__Détails de l'exercice__
Pouvez-vous réécrire toutes les lignes ci-dessous en remplaçant « Viewport » par « Display », sans rien modifier d'autre et sans reprendre les images dans votre réponse ?

__Informations affichées__
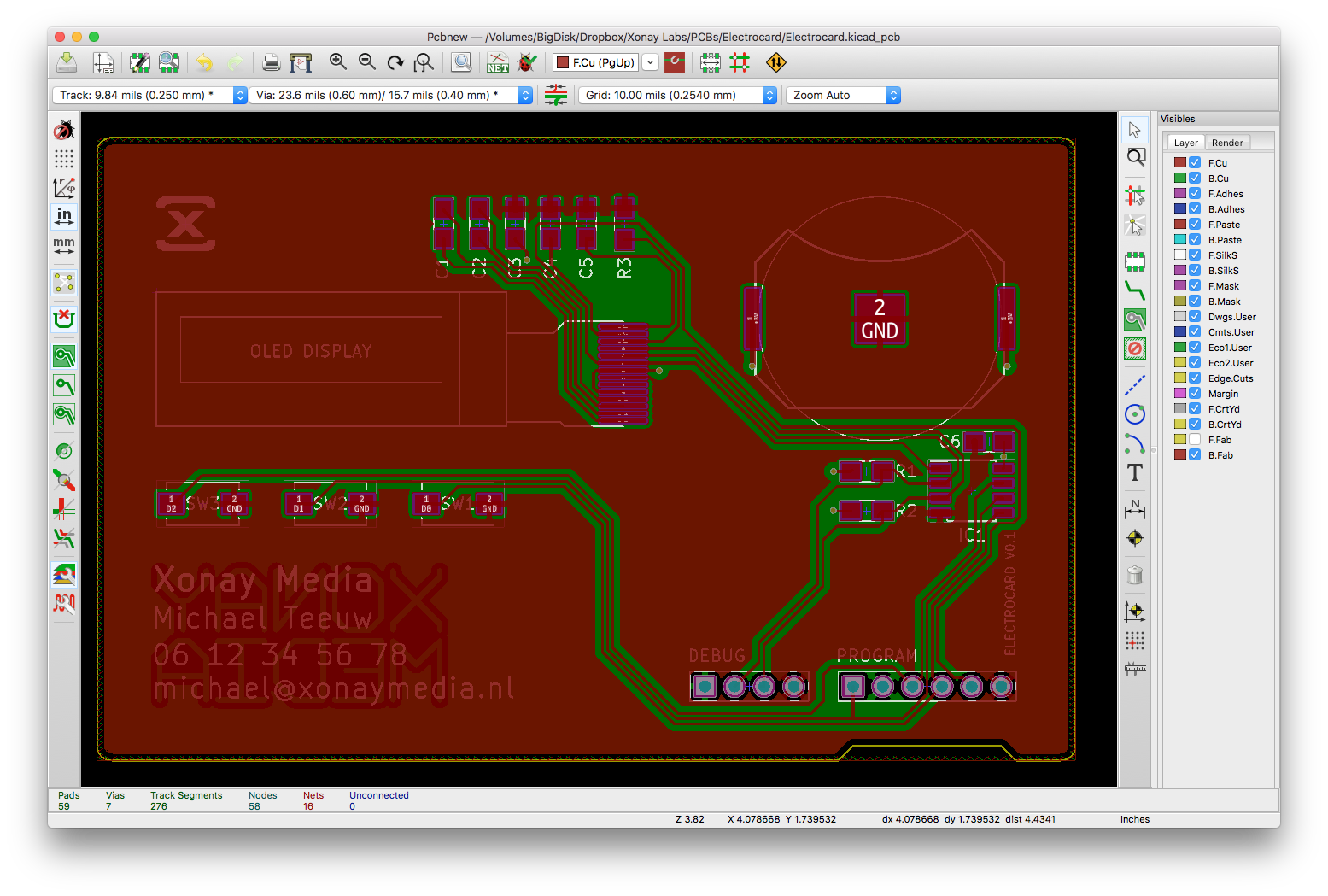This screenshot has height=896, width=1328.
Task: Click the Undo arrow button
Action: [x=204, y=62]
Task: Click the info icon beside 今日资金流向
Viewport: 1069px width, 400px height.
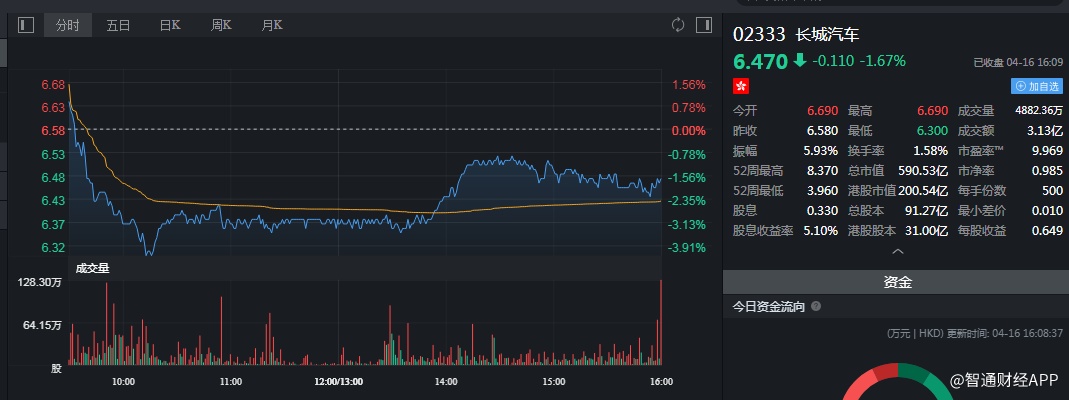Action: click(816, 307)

__Réponse__
This screenshot has height=896, width=1328.
Task: Click the Undo arrow button
Action: [x=204, y=62]
Task: Click the info icon beside 今日资金流向
Display: 1069px width, 400px height.
Action: click(816, 307)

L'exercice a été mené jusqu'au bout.